What Is Important to Know About Life Insurance with Savings (Endowment Life Insurance)?
Life insurance with savings is an important financial tool for those who aim not only to provide financial protection for their loved ones in the event of unforeseen circumstances but also to accumulate capital for the future.
The essence of endowment life insurance lies in the long-term accumulation of funds to build capital for future needs—such as creating a financial cushion for retirement, saving for children's education, purchasing a first home, starting a business, and more.
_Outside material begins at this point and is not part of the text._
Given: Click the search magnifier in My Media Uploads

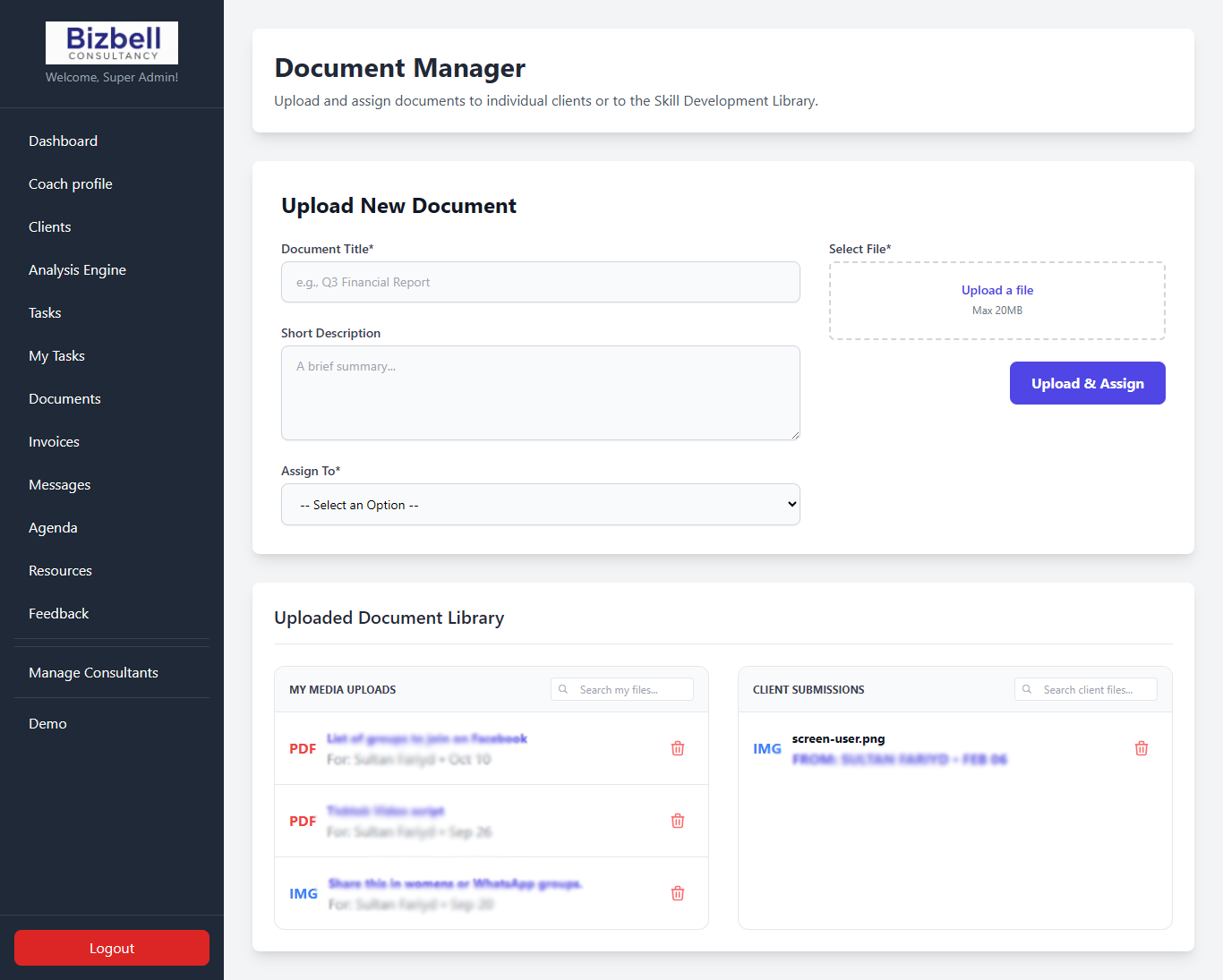Looking at the screenshot, I should click(x=563, y=689).
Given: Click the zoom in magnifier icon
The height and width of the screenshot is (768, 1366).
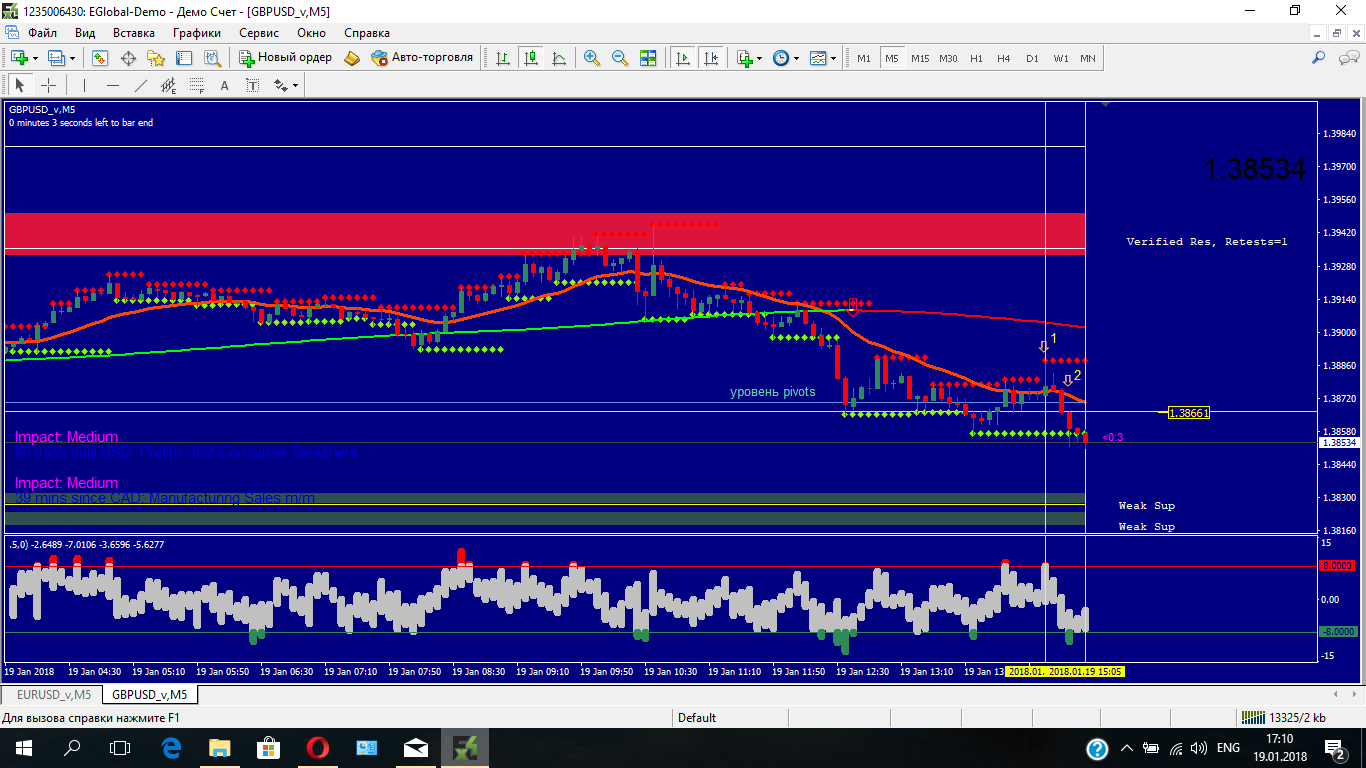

While accumulating funds, the client also ensures financial protection for their loved ones in case of death: the beneficiaries will receive the full amount planned to be accumulated over the policy term. Additionally, coverage for accidents, disability, critical illnesses, and similar risks can be included.
A key advantage of endowment life insurance is that it is the only type of insurance in Ukraine that allows policyholders to receive an annual tax rebate from the state—up to 18% of the insurance premium paid.
Additional Investment Income (AII)
One of the key components of life insurance is the **Additional Investment Income (AII)**, which can significantly increase the overall value of the insurance policy. This is because the insurance reserves formed from client payments do not simply sit idle within the company—they are invested in reliable financial instruments.
The main goal of these investments is to generate additional income, which can then be used to increase the amount payable to the client either in the event of an insured event or at the end of the policy term. This additional income is a crucial factor that makes endowment life insurance more attractive compared to traditional savings or deposit programs.
The Additional Investment Income (AII) is credited to each client based on the amount of premiums paid, the policy term, and the currency of the contract. Compound interest is applied, meaning AII is calculated not only on the original contributions but also on the income accrued in previous years.
The results of the insurance company’s investment activities are approved annually.
Investment Policy of UNIQA Ukraine
The investment activities of life insurance companies are regulated by the current legislation of Ukraine. According to these legal requirements, insurance reserve funds must be allocated with consideration for **safety, profitability, liquidity, and diversification**, and may be represented by assets in the following categories:
- Funds in current (bank) accounts
- Bank deposits
- Foreign currency deposits in accordance with the insurance policy currency
- Real estate
- Securities
- Government-issued securities
- Reinsurance receivables
- Long-term financing (lending) of residential construction
- Investments in the Ukrainian economy
- Banking metals (precious metals)
- Policyholder loans to individuals
A cautious and balanced investment policy is the key to preserving and growing our clients’ funds. The client is always at the center of our focus, and the investment policy of UNIQA Ukraine is aimed at ensuring the highest level of reliability for our clients’ investments.
Insurance reserves are placed in full compliance with legal requirements, but exclusively in low-risk assets. As of the end of 2023, the reserves were allocated as follows:
- Bank deposits in institutions owned by major international financial corporations with the highest reliability ratings, and in state-owned banks – 6% of total insurance reserves
- Current account funds in banks with the same high reliability and ownership structure – 2% of total insurance reserves
- Ukrainian government bonds – 92% of insurance reserves
It is important to note that the insurance company guarantees a minimum level of return, regardless of investment performance. This provides clients with additional security and reduces the risk of financial loss, especially during economically unstable periods.